◆ **Dataset excerpts**

•••

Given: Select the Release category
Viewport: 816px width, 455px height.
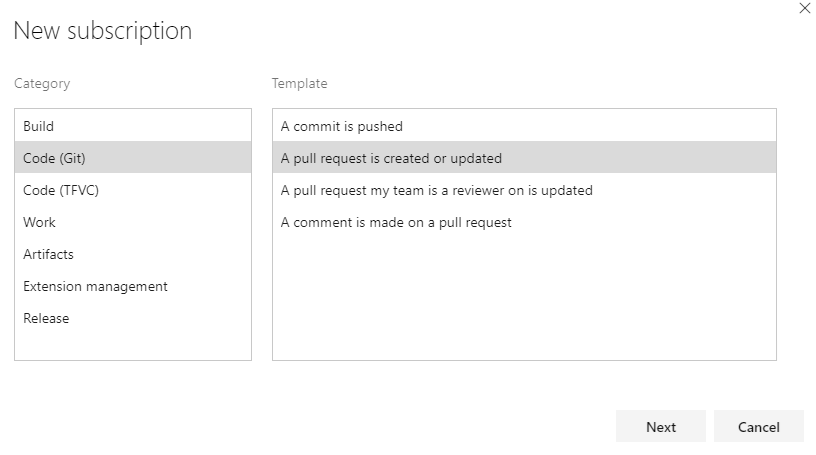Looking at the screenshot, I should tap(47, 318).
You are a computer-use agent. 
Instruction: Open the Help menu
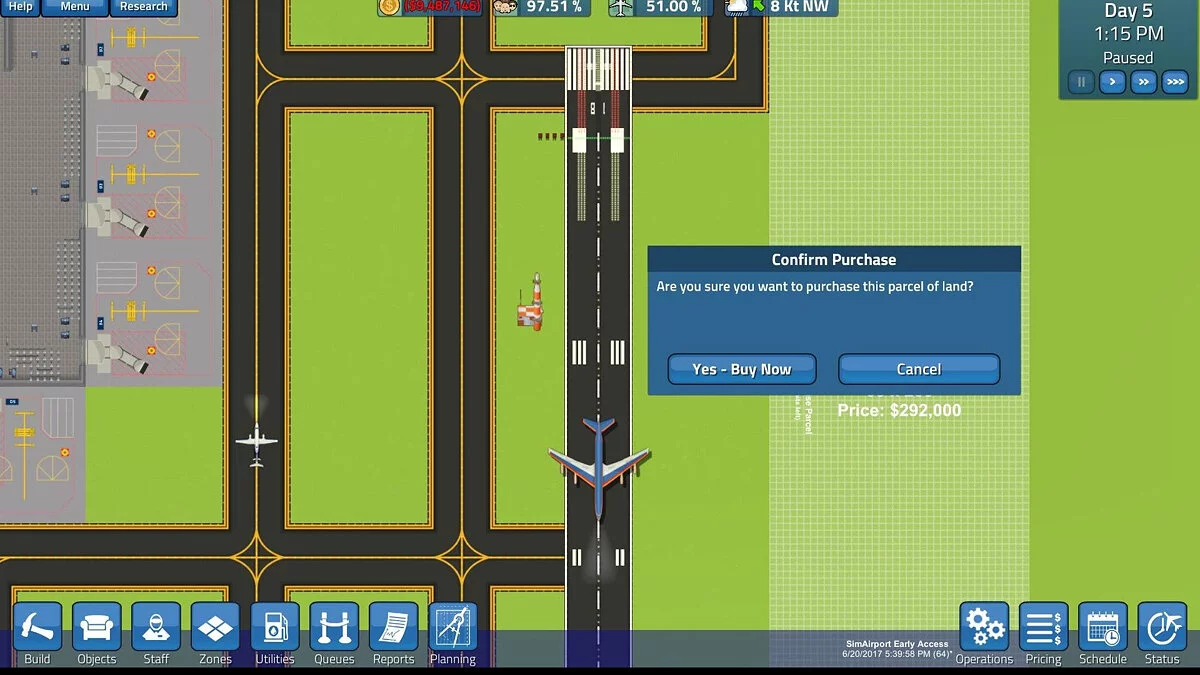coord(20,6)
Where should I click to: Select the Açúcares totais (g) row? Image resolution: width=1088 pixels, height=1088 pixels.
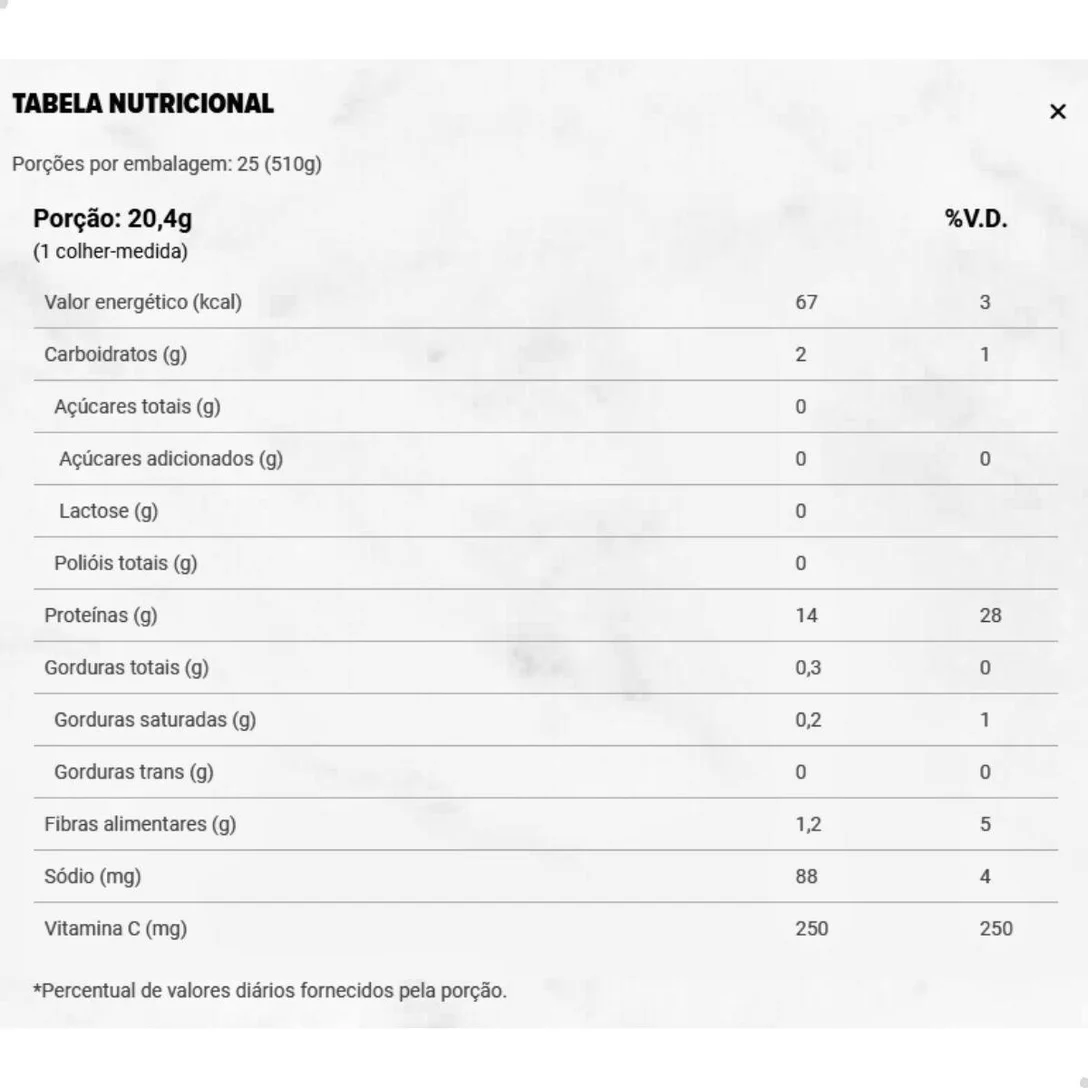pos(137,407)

•••

◆ **Your assignment**
Retype all entries above verbatim; no pictures belong in the copy.

◆ **Your response**
Given: Select the Release category
Viewport: 816px width, 455px height.
Looking at the screenshot, I should tap(47, 318).
You are a computer-use agent. 
Instruction: Open the Help menu
coord(20,6)
Where should I click to: Select the Açúcares totais (g) row? Image resolution: width=1088 pixels, height=1088 pixels.
pos(137,407)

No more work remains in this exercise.